The “Dilbert” comic strip has been dropped from syndication after its creator faced a backlash of cancellations over his remarks describing Black people as members of a “hate group” from which white people should “get away.”

Dilbert Comic Race

Cartoonist Scott Adams with the “Dilbert” character in 2006. Several prominent media publishers across the United States are dropping the “Dilbert” comic strip after Adams, its creator, described people who are Black as members of “a racist hate group” during an online video show. Marcio Jose Sanchez/Associated Press

Various media publishers across the United States denounced the comments last week by “Dilbert” creator Scott Adams as racist, discriminatory and hateful, while saying they would no longer provide a platform for his work.

The Kennebec Journal, the Morning Sentinel, Central Maine Sunday, the Sun Journal, the Portland Press Herald/Maine Sunday Telegram, The Washington Post, the USA Today network of hundreds of newspapers, The Plain Dealer (Cleveland), the San Antonio Express-News and other publications announced over the weekend they will stop publishing “Dilbert” after the 65-year-old cartoonist’s racist rant Wednesday on YouTube.

Andrews McMeel Syndication, which distributes “Dilbert,” issued a statement late Sunday night saying it was “severing our relationship” with Adams and that the “process of this termination will extend to all areas of our business with Adams and the Dilbert comic strip.” The company said in its statement that while they are “proud to promote and share many different voices and perspectives,” they “will never support any commentary rooted in discrimination and hate.”

Adams defended himself on social media against those whom he said “hate me and are canceling me.”

“Dilbert” is a long-running comic that pokes fun at office-place culture.


The backlash began following an episode this past week of the YouTube show, “Real Coffee with Scott Adams.” Among other topics, Adams referenced a Rasmussen Reports survey that had asked whether people agreed with the statement “It’s OK to be white.”

Most agreed, but Adams noted that 26% of Black respondents disagreed and others were not sure.

The Anti-Defamation League says the phrase was popularized in 2017 as a trolling campaign by members of the discussion forum 4chan but then began being used by some white supremacists.

Adams, who is white, repeatedly referred to people who are Black as members of a “hate group” or a “racist hate group,” and said he would no longer “help Black Americans.”

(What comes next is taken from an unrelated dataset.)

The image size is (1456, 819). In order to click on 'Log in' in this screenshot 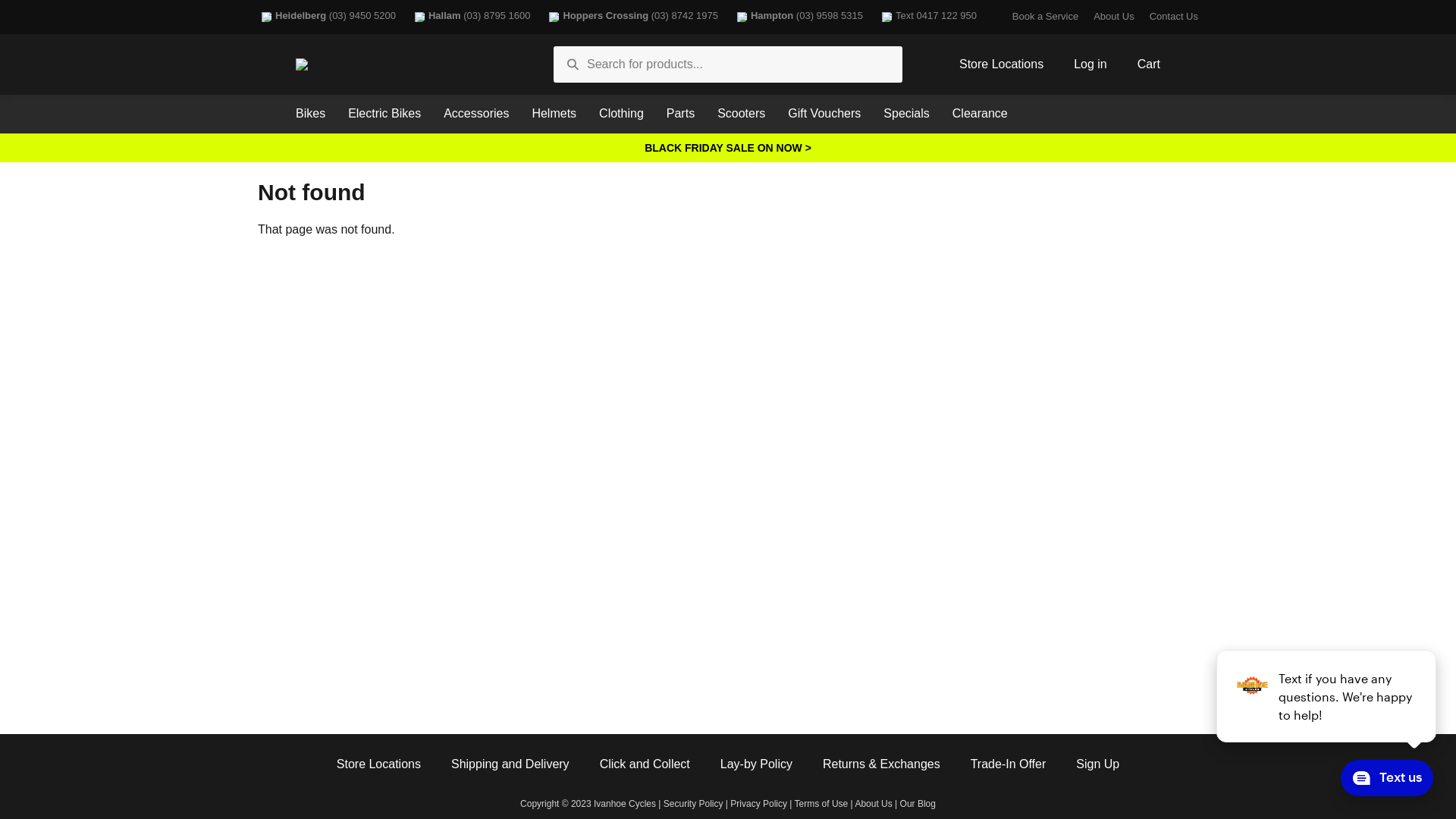, I will do `click(1090, 64)`.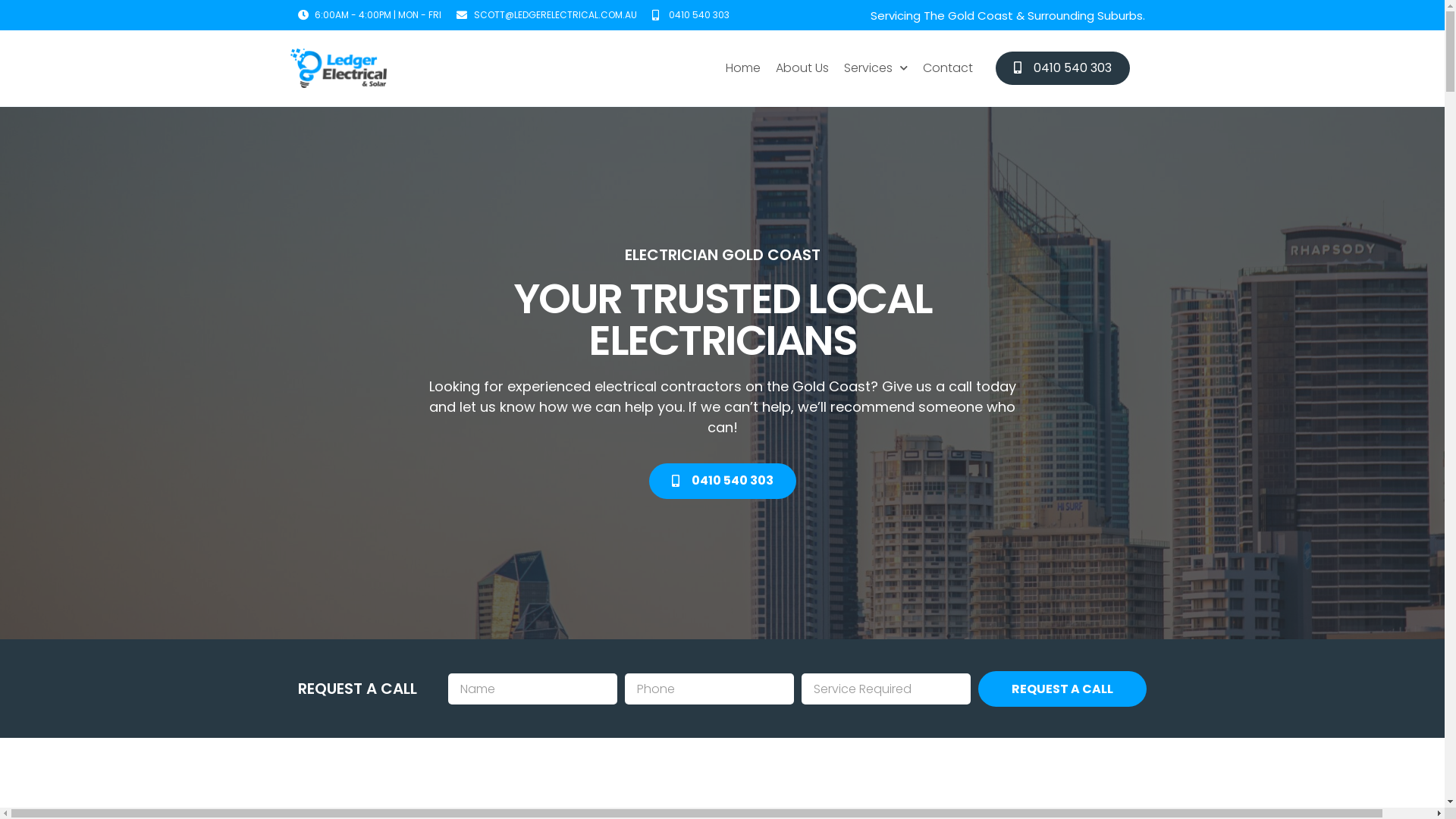  Describe the element at coordinates (742, 67) in the screenshot. I see `'Home'` at that location.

“Based on the current way things are going, the best advice I would give to white people is to get the hell away from Black people,” Adams said Wednesday on his show.

In another episode of his online show Saturday, Adams said he had been making a point that “everyone should be treated as an individual” without discrimination.


“But you should also avoid any group that doesn’t respect you,” Adams said, “even if there are people within the group who are fine.”

The Los Angeles Times cited Adams’ “racist comments” while announcing Saturday that “Dilbert” will be discontinued Monday in most editions and that its final run in the Sunday comics, which are printed in advance, will be March 12.

The San Antonio Express-News, which is part of Hearst Newspapers, said Saturday it will drop the “Dilbert” comic strip, effective Monday, “because of hateful and discriminatory public comments by its creator.”

The USA Today Network tweeted Friday that it also will stop publishing “Dilbert” due to “recent discriminatory comments by its creator.”

The Plain Dealer in Cleveland and other publications that are part of Advance Local media also announced that they are dropping “Dilbert.”

“This is a decision based on the principles of this news organization and the community we serve,” wrote Chris Quinn, editor of The Plain Dealer. ”We are not a home for those who espouse racism. We certainly do not want to provide them with financial support.”

Christopher Kelly, vice president of content for NJ Advance Media, wrote that the news organization believes in “the free and fair exchange of ideas.”

“But when those ideas cross into hate speech, a line must be drawn,” Kelly wrote.

The comics sections for Central Maine Sunday is printed well in advance and “Dilbert” appeared in the Sunday edition, but stopped running Monday in the Kennebec Journal and the Morning Sentinel.